Хемингуэй изображал общество жестоким, невыносимым, искушающим к безответственности, но открывал в нем людей, способных вынести невыносимое и остаться верными требованиям нравственного чувства. Это была трагическая апелляция к человеческому достоинству и мужеству.

Пошлый двойник ограничивался первой частью задачи: он предлагал читателю уютную картину вселенского кошмара — уютную, потому что в его изображении кошмар этот ни к чему не обязывал.
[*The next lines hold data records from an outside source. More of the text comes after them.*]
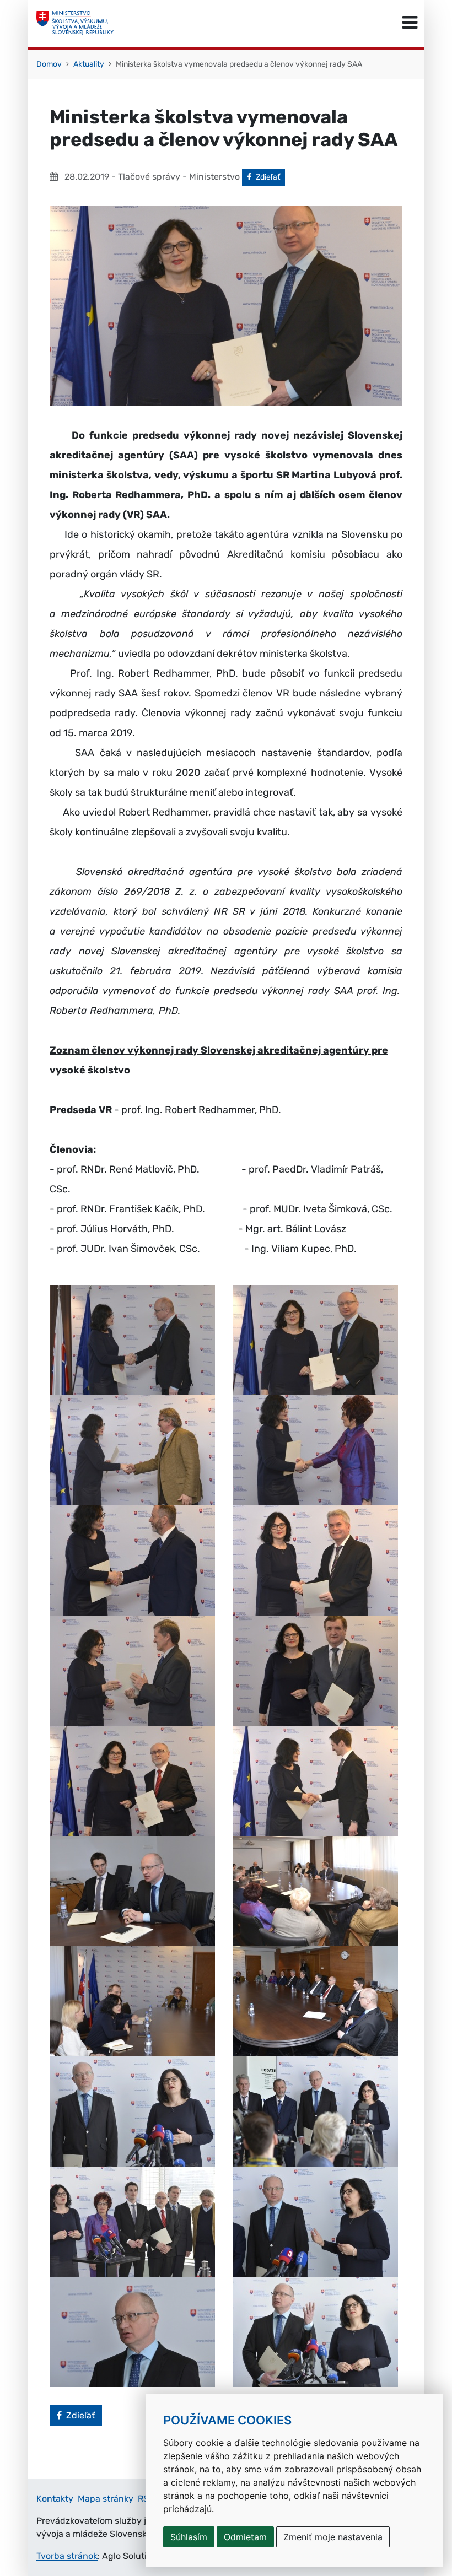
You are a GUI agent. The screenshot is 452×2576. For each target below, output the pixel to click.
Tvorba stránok (67, 2556)
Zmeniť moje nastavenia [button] (333, 2536)
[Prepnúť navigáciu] (409, 23)
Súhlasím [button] (188, 2536)
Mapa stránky (105, 2498)
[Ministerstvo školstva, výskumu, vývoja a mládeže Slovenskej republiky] (75, 23)
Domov (49, 64)
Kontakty (54, 2498)
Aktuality (88, 64)
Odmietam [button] (245, 2536)
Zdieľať (270, 177)
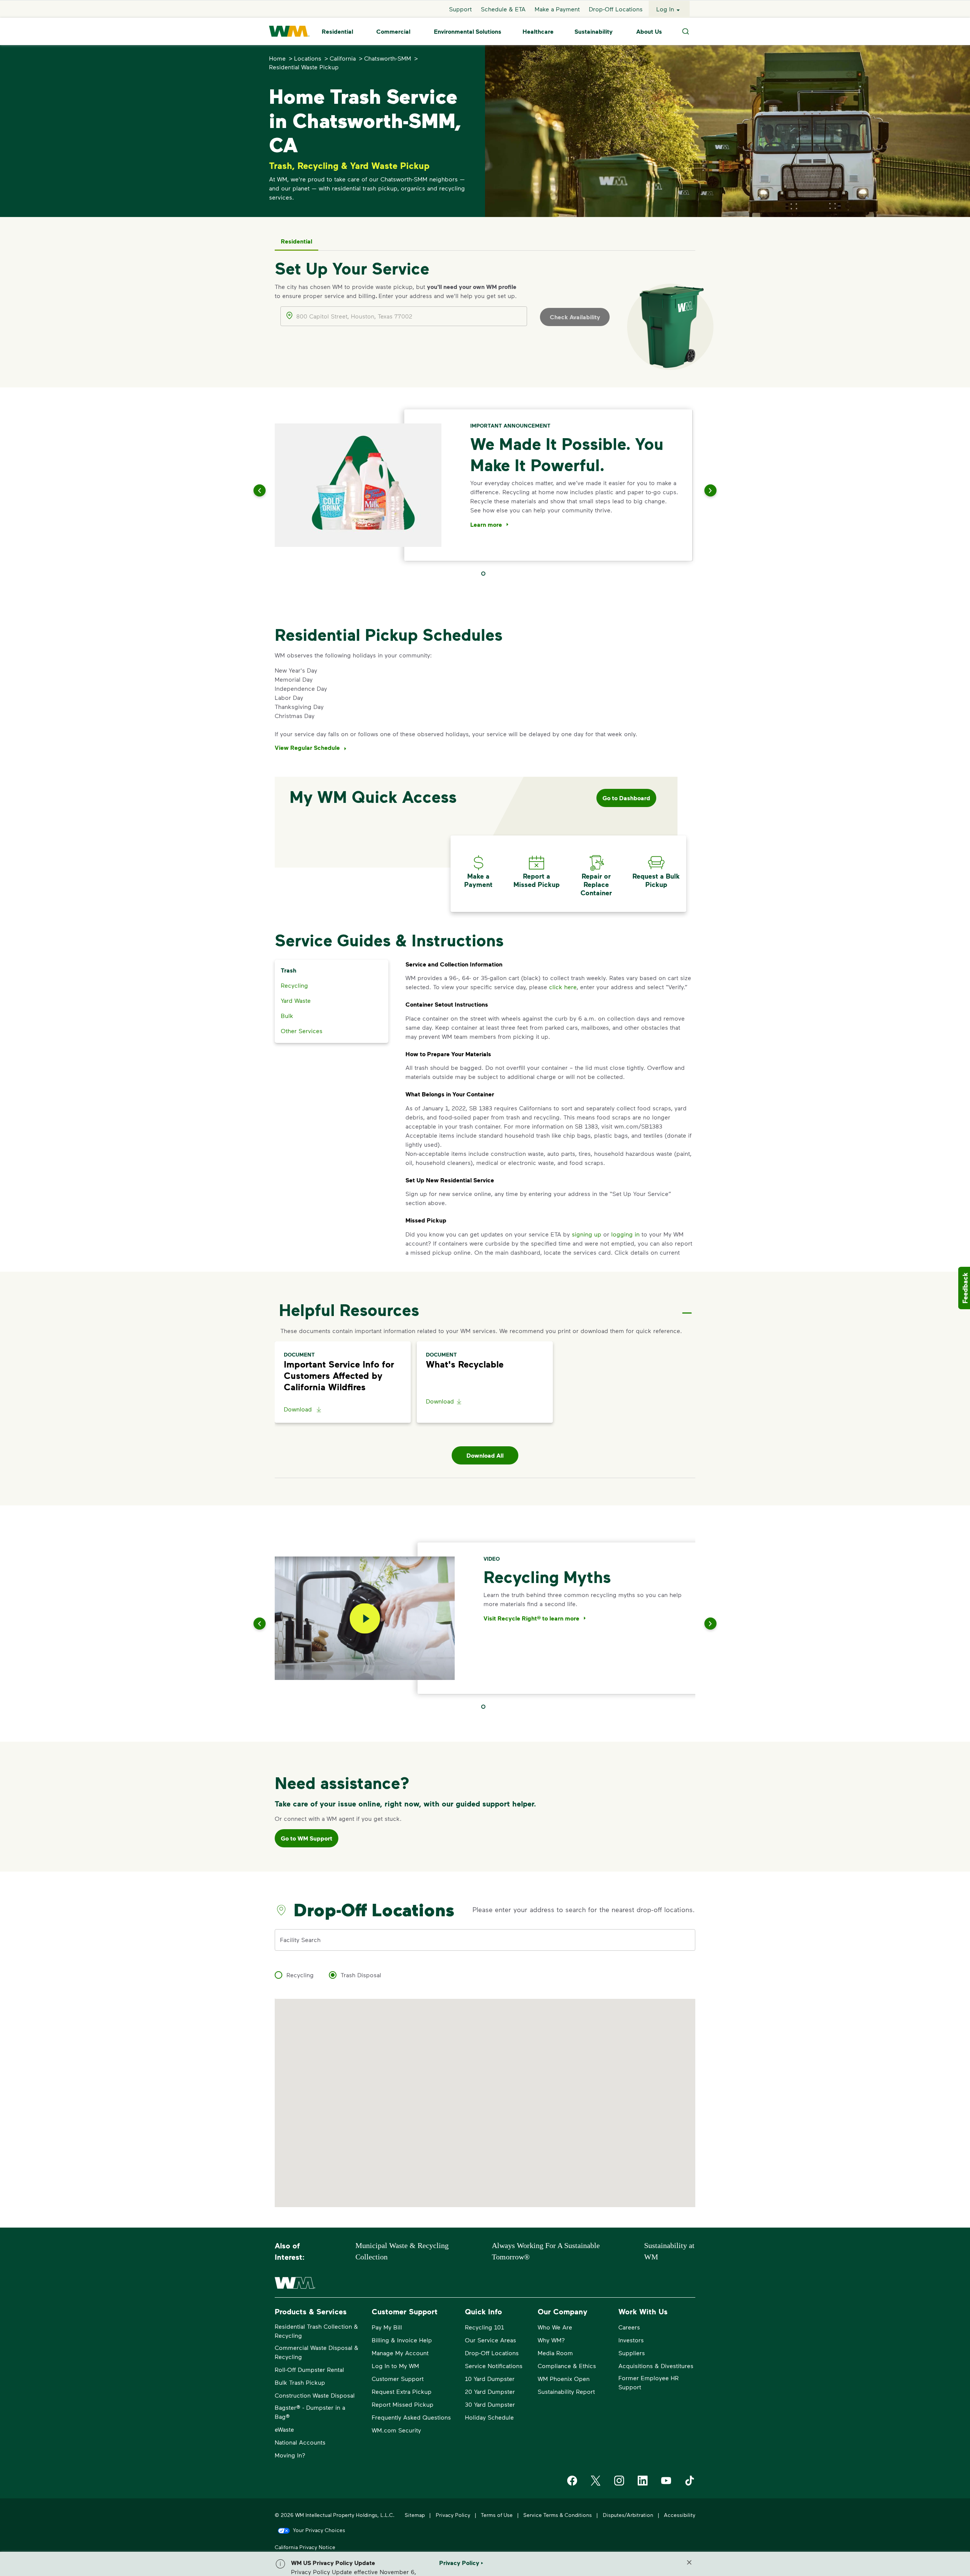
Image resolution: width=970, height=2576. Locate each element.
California (343, 58)
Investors (631, 2339)
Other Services (301, 1030)
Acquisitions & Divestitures (655, 2365)
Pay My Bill (387, 2327)
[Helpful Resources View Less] (687, 1306)
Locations (307, 58)
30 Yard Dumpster (490, 2404)
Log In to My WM (395, 2365)
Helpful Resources (349, 1309)
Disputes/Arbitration (628, 2515)
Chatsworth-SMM (387, 58)
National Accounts (300, 2442)
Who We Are (555, 2327)
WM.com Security (396, 2430)
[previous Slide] (269, 490)
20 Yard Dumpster (490, 2391)
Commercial (393, 31)
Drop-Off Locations (616, 8)
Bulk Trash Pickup (300, 2382)
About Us (649, 31)
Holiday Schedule (489, 2417)
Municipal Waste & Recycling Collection (402, 2251)
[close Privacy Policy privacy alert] (689, 2562)
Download (299, 1409)
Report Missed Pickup (402, 2404)
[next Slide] (701, 490)
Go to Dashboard (626, 798)
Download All (485, 1455)
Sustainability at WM (669, 2251)
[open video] (364, 1618)
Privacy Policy (453, 2515)
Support (460, 8)
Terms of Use (497, 2515)
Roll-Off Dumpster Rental (309, 2369)
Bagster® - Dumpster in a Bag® (310, 2412)
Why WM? (551, 2339)
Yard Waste (296, 1000)
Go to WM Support (306, 1838)
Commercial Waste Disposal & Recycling (316, 2352)
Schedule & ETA (503, 8)
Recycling (294, 985)
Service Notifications (494, 2365)
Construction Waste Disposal (315, 2395)
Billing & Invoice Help (402, 2339)
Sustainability (593, 31)
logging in (625, 1234)
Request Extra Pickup (402, 2391)
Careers (629, 2327)
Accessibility (679, 2515)
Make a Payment (557, 8)
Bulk (287, 1015)
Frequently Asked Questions (411, 2417)
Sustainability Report (566, 2391)
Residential (337, 31)
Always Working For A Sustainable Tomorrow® (546, 2251)
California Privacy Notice (305, 2547)
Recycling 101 (484, 2327)
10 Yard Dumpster (490, 2378)
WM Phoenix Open (564, 2378)
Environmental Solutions (467, 31)
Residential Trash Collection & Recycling (316, 2331)
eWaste (284, 2429)
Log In (665, 8)
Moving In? (290, 2455)
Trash (288, 970)
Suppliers (631, 2352)
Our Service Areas (490, 2339)
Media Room (555, 2352)
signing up (586, 1234)
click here (563, 986)
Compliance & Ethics (567, 2365)
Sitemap (415, 2515)
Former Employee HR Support (648, 2382)
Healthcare (538, 31)
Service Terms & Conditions (557, 2515)
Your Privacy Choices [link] (319, 2530)
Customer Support (398, 2378)
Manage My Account (400, 2352)
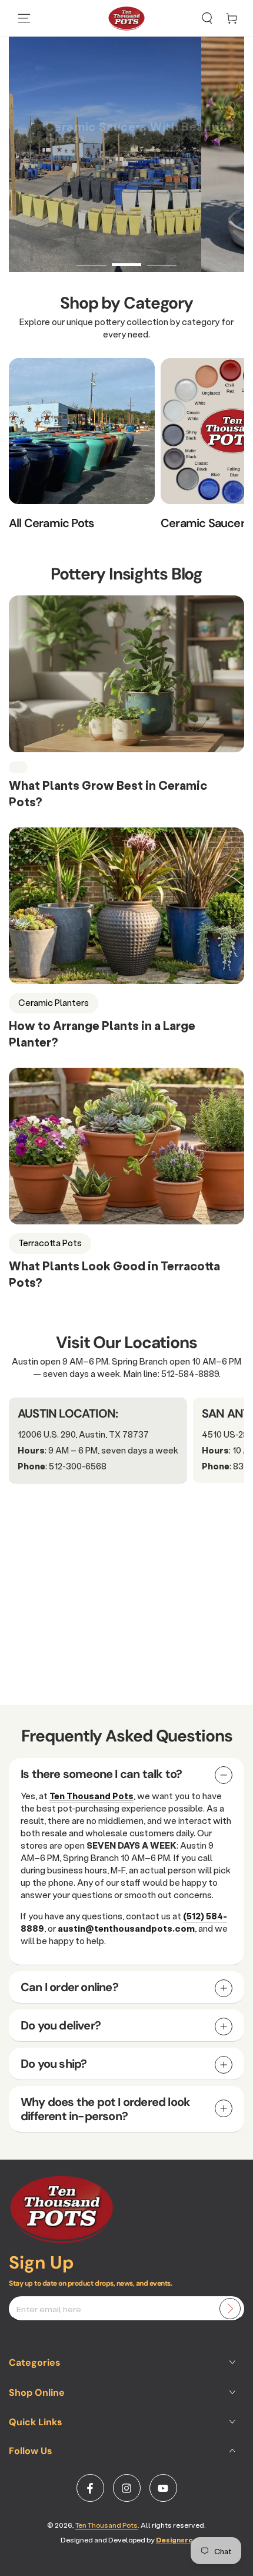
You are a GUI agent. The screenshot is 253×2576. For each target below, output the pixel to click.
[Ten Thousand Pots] (62, 2240)
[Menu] (24, 18)
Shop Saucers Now (79, 232)
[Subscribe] (230, 2308)
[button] (207, 18)
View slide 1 (91, 258)
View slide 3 (162, 258)
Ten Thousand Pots (106, 2525)
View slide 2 (126, 258)
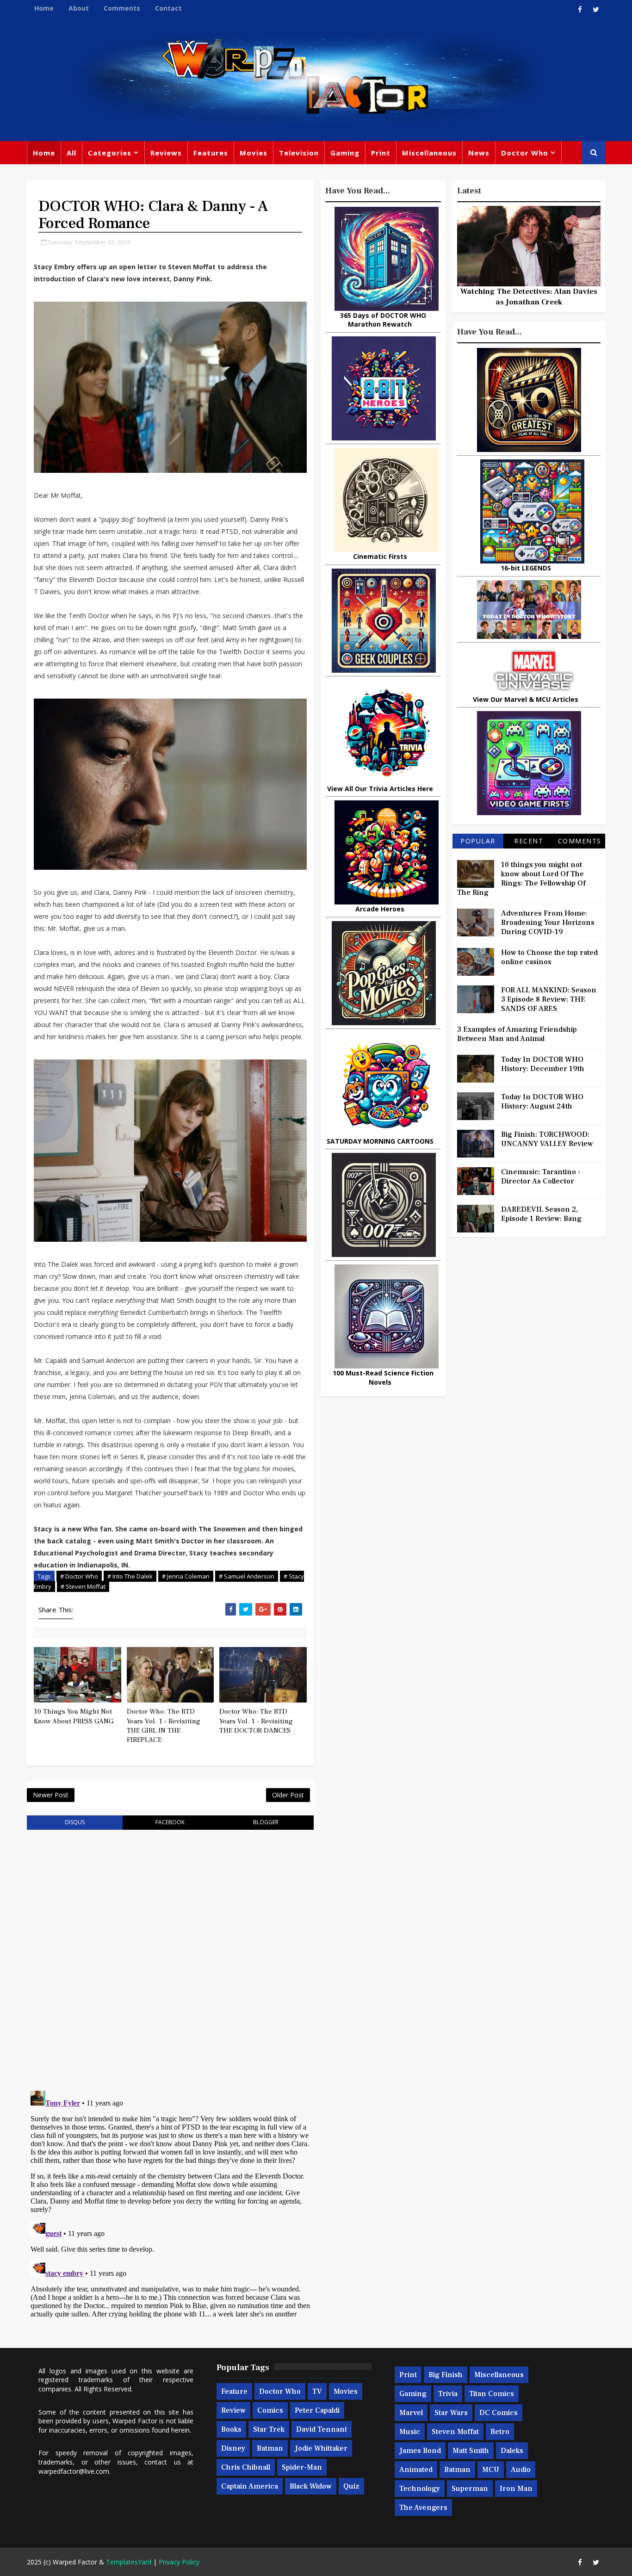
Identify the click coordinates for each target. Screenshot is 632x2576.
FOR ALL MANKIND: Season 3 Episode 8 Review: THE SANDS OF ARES (548, 999)
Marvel (411, 2412)
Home (44, 8)
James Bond (420, 2450)
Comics (270, 2410)
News (478, 152)
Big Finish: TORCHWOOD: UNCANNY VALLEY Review (547, 1139)
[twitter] (596, 9)
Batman (270, 2448)
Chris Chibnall (245, 2467)
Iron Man (516, 2488)
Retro (499, 2431)
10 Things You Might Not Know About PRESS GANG (73, 1716)
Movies (253, 152)
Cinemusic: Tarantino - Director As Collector (541, 1176)
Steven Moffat (455, 2431)
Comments (122, 8)
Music (409, 2431)
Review (233, 2410)
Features (210, 152)
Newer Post (50, 1794)
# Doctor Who (79, 1576)
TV (317, 2391)
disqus (75, 1822)
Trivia (448, 2393)
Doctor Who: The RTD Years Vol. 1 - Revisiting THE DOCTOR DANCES (256, 1721)
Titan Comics (491, 2393)
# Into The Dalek (130, 1576)
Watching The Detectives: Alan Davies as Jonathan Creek (528, 296)
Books (231, 2429)
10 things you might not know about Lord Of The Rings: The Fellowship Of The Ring (521, 878)
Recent (528, 840)
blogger (266, 1822)
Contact (168, 8)
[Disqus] (170, 1954)
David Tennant (321, 2429)
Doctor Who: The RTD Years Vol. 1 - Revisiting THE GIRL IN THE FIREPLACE (163, 1725)
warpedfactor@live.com (73, 2471)
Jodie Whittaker (321, 2448)
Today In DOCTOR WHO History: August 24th (542, 1101)
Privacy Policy (179, 2561)
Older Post (288, 1794)
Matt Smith (470, 2450)
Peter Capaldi (317, 2410)
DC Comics (498, 2412)
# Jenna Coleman (186, 1576)
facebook (170, 1822)
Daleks (512, 2450)
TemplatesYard (128, 2561)
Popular (478, 840)
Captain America (249, 2486)
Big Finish (445, 2374)
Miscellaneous (429, 152)
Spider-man (302, 2467)
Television (299, 152)
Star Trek (269, 2429)
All (71, 152)
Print (380, 152)
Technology (419, 2488)
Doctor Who (524, 152)
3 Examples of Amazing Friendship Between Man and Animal (517, 1034)
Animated (416, 2469)
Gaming (344, 152)
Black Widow (311, 2486)
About (78, 8)
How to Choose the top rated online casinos (549, 957)
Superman (470, 2488)
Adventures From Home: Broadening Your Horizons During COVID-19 (548, 922)
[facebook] (580, 9)
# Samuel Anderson (246, 1576)
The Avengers (423, 2507)
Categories (109, 152)
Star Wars (451, 2412)
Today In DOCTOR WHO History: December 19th (542, 1064)
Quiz (351, 2486)
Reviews (166, 152)
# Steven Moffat (83, 1586)
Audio (521, 2469)
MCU (490, 2469)
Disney (233, 2448)
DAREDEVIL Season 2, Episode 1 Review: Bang (541, 1214)
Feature (234, 2391)
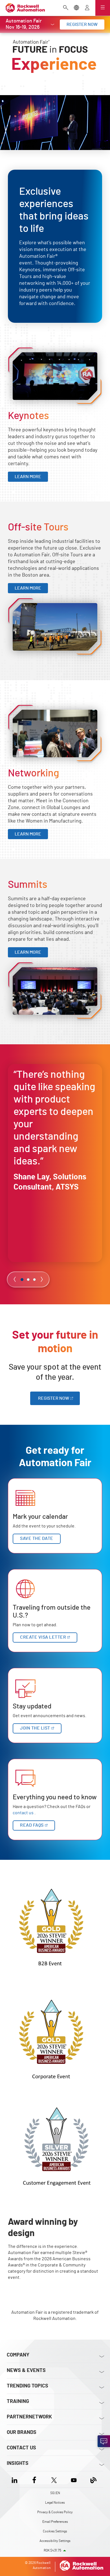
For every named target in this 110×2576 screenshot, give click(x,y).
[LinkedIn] (16, 2479)
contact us (23, 1813)
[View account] (87, 8)
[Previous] (15, 1279)
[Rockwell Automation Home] (81, 2569)
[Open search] (65, 8)
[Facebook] (34, 2479)
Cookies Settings (55, 2531)
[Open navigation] (102, 8)
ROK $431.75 (52, 2550)
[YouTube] (74, 2479)
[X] (54, 2479)
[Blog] (93, 2479)
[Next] (42, 1279)
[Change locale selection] (76, 8)
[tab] (22, 1279)
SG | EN (55, 2493)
Описание неисправимо ужасного мира оказывалось подачкой для трусливой рассудительности и помогало тем, кому это было выгодно, лишний раз убедиться в суете сует. Это была псевдотрагическая (нигилистическая) апелляция к человеческому малодушию.

Главным врагом Хемингуэя в литературе был шулер от трагедии, художник, пытавшийся спекулировать на том, что сам Хемингуэй лучше других знал и больше других ненавидел, — на смерти, на болезнях, на нищете, на отчаянии.

В книге «Праздник, который всегда с тобой» (1960) есть удивительная по емкости сцена — встреча Хемингуэя с Эрнестом Уолшем, трагиком-мистификатором, автором циничных и мрачных стихов, публикуемых на страницах респектабельного американского журнала «Поэзия». Уолш болен чахоткой и успешно снимает проценты со своей болезни: в ней его право на нигилизм, на наигранную мизантропию, право носить печать смерти на своем лице и с презрительным состраданием судить о тех, на чьем лице этой печати нет.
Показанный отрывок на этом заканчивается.